When peace and healing come, you see the construction and rehabilitation of bridges. A few years ago we and Graham gave the Casuarina Bridge and Taino Bridge a makeover costing some $200,000. And Now Today we’re here to unveil this brand new GB Highway bridge.

So this Bridge is a concrete example of the continued commitment of the GBPA to stimulate economic activity. It symbolizes the principal goal of the founders of Freeport which was to open up the island to new opportunities, new development, and greater prosperity.

It’s here to promote traffic and transit, to and from the airport, the harbour, East and West, and the College of The Bahamas campus where the GBPA has donated $3 million towards the building of dormitories.  But it might also be a Meeting Place for lovers one day – who knows? It does have a footpath!

I’d like to express sincere gratitude to all involved for their commitment to this Bridge, and for remaining steadfast in delivering on that commitment: Graham Torode of Devco and Lusco, Hutchison, Wolfgang Geiger of ABC Construction, Godfrey and Brian of Waugh Construction.  I’d like also to express my deep appreciation to the local community and particularly Cory Cartwright and his team from LUSCO, Sanitation Services, Brad Thompson and his team, Mike Clough and my brother Henry who helped to prepare the site for today’s ceremony. On Saturday, Henry actually set up a table and we had dinner right there on top of the bridge with the Bahamian High Commissioner to London H.E. Eldred Bethel and his wife Dawne.

The bridge itself cost some $4 million plus, and it’s about 100 yards in total length. But it’s never just a bridge – there’s an approach road, an extra ½ mile of repaved roadway either side, not to mention Street Lighting, Bridge Lighting and a $50,000 Roundabout and, last but not least, the landscaping that must accompany all engineering projects in this Garden City. The bridge is 35 feet high – why? Because the Grand Lucayan Waterway intersects the whole island and is in fact used as a short-cut by boaters trying to get for example to Abaco; it’s like Grand

Bahama’s very own mini Panama Canal!

These things are quite a feat of engineering – when London built the ‘Millenium Bridge’ to commemorate the year 2000, I was one of two thousand people who walked onto it and suddenly, the whole bridge began to sway from side to side; experts said it was worsened by everyone leaning the other way at the same time, which no calculations predicted and so the British authorities were forced to close it again. Now it’s simply known as ‘the Wobbly Bridge’. I’m happy to say, thanks to Wolfgang, up to 50 tons of us can walk across this bridge at the same time today, and also Rick who is doing the Ribbon Cutting has been dieting and definitely lost a few pounds!

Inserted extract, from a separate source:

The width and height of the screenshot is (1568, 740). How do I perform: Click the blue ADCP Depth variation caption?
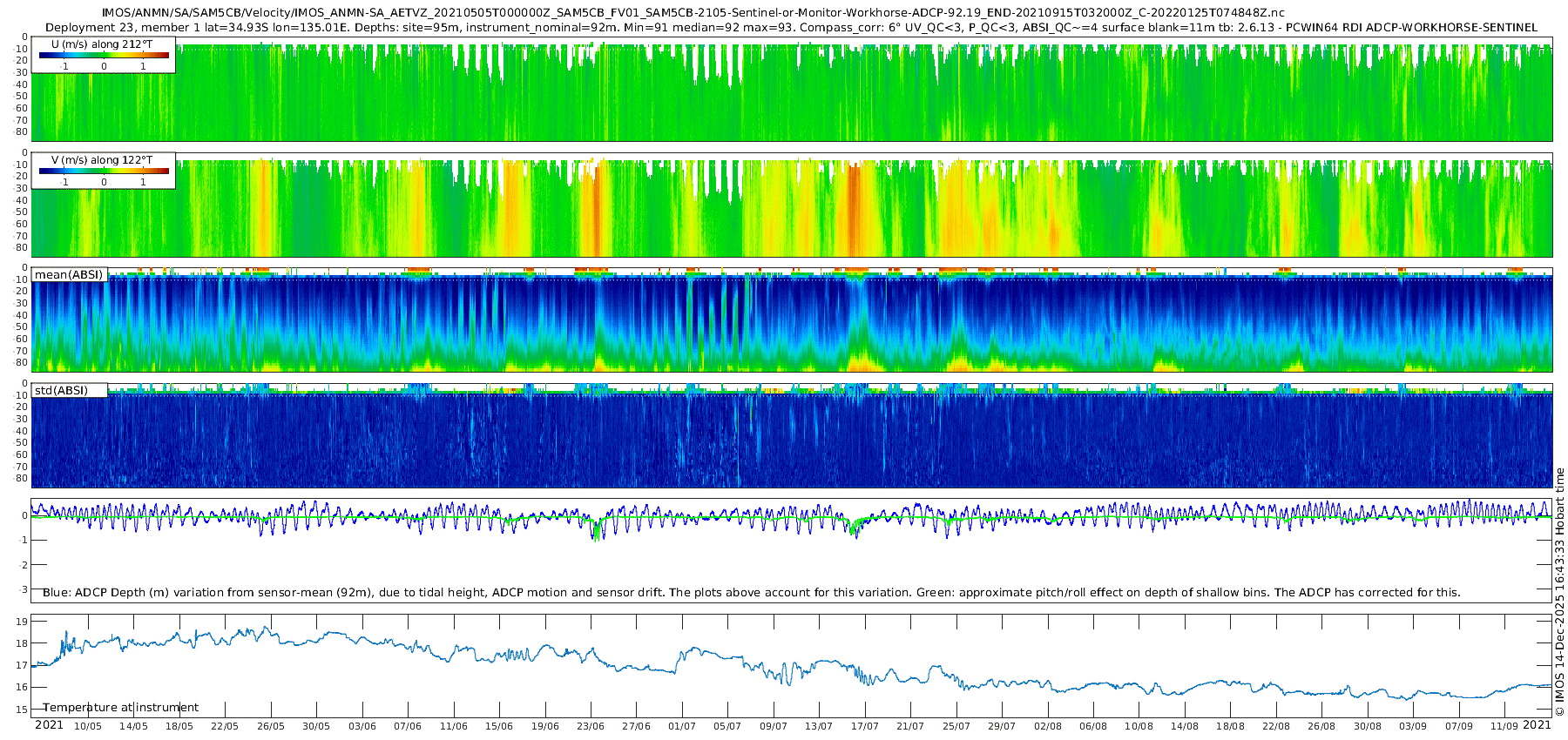point(751,593)
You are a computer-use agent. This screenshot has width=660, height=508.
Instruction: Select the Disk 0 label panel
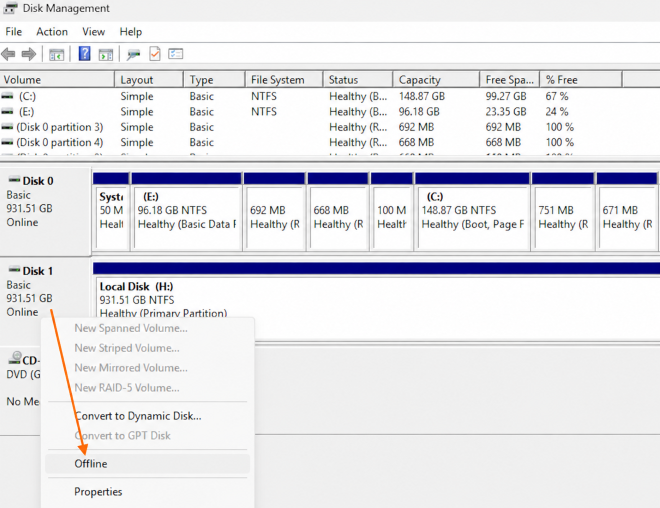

It’s my hope that all persons and things crossing the bridge in whichever direction do so for the purpose of creating happiness, health, wisdom and prosperity. It’s my prayer that the bridge will further unite everyone and our neighbours, multiply the fruits of their labour, and ease the burden of work.

Sadly, Sir Jack never lived to see his dream come true, but that really wasn’t his aim. You’ve heard a lot of poems today but please permit me one more—A propos of gender equality, I’d like to end with a few lines from a poem written 100 years ago by a Woman named Will Allen Dromgoole the granddaughter of a Reverend; taught Law by her father, but who couldn’t become a lawyer because female lawyers weren’t allowed in 1900. It’s called: “The Bridgebuilder” and I think it sums up beautifully the philosophy of Sir Jack, Edward and Sir Albert in their way and I’d like to dedicate it to Sir Jack—

“Old man,” said a fellow pilgrim near,

“You are wasting your strength with building here;

 Your journey will end with the ending day,

 You never again will pass this way;

 You’ve crossed the chasm, deep and wide,

 Why build this bridge at evening tide?”

The builder lifted his old grey head;

“Good friend, in the path I came,” he said,

“There followed after me today

A youth whose feet must pass this way.

He, too, must cross in the twilight dim;

Good friend, I’m building this bridge for him!”